• The problem
In the data, extract each line that holds the string "computer".

=======

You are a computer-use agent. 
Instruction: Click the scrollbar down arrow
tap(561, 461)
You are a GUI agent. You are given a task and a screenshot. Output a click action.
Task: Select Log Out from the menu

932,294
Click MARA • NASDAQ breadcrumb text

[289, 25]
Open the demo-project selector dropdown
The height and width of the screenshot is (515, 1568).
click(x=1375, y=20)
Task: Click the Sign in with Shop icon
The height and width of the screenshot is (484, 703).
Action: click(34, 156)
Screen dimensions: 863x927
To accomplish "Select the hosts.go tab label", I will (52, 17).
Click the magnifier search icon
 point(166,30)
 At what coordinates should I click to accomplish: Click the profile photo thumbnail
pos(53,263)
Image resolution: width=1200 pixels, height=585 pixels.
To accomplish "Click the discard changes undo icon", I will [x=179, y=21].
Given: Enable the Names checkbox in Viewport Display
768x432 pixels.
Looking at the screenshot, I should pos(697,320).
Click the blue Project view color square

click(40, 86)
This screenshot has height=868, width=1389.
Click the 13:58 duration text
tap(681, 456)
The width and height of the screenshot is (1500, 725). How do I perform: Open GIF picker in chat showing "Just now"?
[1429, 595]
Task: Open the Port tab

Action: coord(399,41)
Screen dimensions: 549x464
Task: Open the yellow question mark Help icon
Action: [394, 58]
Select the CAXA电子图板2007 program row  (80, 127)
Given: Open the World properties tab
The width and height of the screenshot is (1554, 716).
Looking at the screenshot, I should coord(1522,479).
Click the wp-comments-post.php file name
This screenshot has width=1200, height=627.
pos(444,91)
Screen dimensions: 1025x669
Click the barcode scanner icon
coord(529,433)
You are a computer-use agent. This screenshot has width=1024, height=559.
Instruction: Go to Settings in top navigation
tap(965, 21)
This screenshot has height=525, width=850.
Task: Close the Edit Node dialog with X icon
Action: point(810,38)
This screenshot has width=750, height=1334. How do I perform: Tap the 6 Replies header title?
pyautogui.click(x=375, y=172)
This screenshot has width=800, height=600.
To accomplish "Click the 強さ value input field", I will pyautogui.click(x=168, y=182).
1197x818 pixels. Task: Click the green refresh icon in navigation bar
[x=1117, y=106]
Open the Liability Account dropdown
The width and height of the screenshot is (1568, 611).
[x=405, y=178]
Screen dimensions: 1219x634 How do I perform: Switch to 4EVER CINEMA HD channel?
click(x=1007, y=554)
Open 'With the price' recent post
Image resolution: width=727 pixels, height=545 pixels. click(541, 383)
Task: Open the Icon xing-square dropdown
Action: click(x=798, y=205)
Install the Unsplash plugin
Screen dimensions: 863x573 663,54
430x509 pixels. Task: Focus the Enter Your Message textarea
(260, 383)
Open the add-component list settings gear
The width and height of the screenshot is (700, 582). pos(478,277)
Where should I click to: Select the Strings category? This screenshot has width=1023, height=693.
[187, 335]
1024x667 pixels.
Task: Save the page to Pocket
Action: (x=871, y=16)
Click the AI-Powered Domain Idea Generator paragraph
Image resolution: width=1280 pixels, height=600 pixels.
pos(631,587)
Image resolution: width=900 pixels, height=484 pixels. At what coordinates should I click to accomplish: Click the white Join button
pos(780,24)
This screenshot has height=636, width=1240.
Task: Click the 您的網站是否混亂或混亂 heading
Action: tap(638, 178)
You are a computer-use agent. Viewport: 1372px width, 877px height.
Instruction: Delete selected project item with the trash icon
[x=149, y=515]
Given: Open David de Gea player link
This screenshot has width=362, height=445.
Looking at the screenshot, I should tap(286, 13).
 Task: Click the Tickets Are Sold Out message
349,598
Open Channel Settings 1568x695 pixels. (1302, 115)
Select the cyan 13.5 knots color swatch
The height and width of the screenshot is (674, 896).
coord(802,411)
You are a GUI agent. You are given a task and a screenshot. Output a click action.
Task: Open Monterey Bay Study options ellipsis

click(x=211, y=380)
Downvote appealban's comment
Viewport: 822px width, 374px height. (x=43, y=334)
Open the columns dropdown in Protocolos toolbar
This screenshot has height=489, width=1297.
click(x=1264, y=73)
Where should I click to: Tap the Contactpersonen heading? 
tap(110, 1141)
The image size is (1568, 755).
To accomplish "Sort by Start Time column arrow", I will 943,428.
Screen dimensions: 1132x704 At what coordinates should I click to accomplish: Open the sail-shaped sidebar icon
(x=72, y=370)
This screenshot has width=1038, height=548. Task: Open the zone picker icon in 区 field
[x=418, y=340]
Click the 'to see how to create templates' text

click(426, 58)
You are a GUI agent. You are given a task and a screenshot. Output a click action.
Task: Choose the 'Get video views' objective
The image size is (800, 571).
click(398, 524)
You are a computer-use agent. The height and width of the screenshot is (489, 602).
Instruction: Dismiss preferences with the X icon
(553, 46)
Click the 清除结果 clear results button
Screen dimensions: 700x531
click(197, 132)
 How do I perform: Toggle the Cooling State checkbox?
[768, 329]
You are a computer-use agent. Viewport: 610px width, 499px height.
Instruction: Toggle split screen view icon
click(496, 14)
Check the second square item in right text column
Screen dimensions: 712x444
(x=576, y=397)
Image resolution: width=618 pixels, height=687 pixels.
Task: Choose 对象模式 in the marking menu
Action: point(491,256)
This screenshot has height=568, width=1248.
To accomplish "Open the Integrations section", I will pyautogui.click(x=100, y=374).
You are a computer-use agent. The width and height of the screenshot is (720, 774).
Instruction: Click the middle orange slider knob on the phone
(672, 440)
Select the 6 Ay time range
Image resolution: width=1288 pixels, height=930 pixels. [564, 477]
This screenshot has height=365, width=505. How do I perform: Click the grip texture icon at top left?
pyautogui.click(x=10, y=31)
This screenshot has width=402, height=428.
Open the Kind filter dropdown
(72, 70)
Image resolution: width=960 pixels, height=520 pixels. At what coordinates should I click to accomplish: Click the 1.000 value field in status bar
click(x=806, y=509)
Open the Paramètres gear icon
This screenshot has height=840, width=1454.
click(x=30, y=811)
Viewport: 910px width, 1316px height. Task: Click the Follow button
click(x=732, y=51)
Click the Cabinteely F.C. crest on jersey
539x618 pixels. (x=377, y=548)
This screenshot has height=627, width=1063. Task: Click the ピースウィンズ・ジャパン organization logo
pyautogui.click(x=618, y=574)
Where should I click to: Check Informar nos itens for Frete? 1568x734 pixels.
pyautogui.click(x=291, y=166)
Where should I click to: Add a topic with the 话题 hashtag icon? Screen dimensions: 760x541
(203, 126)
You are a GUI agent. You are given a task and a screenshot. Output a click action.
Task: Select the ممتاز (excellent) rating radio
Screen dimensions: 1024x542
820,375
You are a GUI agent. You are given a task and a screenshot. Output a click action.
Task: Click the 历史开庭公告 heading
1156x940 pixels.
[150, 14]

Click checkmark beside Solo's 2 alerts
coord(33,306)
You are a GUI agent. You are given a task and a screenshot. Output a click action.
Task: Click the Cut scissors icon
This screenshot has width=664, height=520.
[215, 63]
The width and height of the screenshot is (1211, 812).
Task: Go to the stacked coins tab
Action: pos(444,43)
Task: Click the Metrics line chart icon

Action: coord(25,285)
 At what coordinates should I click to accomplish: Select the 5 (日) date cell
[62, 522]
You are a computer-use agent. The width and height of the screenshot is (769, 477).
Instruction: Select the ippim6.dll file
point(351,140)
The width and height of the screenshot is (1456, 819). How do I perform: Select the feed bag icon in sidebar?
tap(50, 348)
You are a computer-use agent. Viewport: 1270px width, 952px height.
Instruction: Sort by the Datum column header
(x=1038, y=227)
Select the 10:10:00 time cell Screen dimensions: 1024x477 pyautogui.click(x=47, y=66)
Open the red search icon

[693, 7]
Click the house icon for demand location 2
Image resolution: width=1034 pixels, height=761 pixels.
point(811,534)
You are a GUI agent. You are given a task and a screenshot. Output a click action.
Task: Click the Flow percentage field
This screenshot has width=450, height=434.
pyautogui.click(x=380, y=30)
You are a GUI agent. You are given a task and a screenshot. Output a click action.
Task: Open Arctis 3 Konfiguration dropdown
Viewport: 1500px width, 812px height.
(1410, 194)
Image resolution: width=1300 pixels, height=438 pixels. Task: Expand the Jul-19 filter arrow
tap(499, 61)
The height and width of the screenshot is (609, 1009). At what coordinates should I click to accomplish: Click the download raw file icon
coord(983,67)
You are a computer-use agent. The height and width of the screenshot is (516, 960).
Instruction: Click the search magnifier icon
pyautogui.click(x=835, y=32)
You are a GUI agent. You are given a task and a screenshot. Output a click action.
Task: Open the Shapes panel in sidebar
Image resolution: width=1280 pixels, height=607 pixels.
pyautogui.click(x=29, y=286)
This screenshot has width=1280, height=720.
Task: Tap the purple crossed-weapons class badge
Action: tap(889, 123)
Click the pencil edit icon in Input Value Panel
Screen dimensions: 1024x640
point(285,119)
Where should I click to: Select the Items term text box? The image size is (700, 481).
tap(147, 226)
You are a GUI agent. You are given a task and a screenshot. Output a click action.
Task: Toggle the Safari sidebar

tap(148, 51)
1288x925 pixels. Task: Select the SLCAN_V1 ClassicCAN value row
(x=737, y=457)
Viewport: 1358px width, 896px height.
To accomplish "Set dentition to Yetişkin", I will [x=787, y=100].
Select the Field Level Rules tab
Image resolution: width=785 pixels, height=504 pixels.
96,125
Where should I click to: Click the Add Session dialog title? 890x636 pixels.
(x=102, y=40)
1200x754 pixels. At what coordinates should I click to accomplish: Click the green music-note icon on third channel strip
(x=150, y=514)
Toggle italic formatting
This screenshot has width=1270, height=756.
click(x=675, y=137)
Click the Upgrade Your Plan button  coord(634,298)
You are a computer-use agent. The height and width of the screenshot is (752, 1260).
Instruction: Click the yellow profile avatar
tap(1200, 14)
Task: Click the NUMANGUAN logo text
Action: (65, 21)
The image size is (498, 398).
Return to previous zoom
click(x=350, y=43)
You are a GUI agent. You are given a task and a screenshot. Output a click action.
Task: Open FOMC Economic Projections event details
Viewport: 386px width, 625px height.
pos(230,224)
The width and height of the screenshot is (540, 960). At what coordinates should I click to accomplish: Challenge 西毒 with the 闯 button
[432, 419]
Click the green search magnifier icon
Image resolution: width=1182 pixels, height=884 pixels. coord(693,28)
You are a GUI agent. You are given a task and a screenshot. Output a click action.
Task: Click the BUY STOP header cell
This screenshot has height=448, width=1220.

=======

• Exercise solution
You are a computer-use agent. 
You are a computer-use agent. This screenshot has width=1024, height=559.
You are a computer-use agent. Viewport: 1372px width, 877px height.
You are a computer-use agent. The height and width of the screenshot is (489, 602).
You are a computer-use agent. Viewport: 610px width, 499px height.
You are a computer-use agent. The width and height of the screenshot is (720, 774).
You are a computer-use agent. The width and height of the screenshot is (769, 477).
You are a computer-use agent. Viewport: 1270px width, 952px height.
You are a computer-use agent. The height and width of the screenshot is (516, 960).
You are a computer-use agent. The height and width of the screenshot is (752, 1260).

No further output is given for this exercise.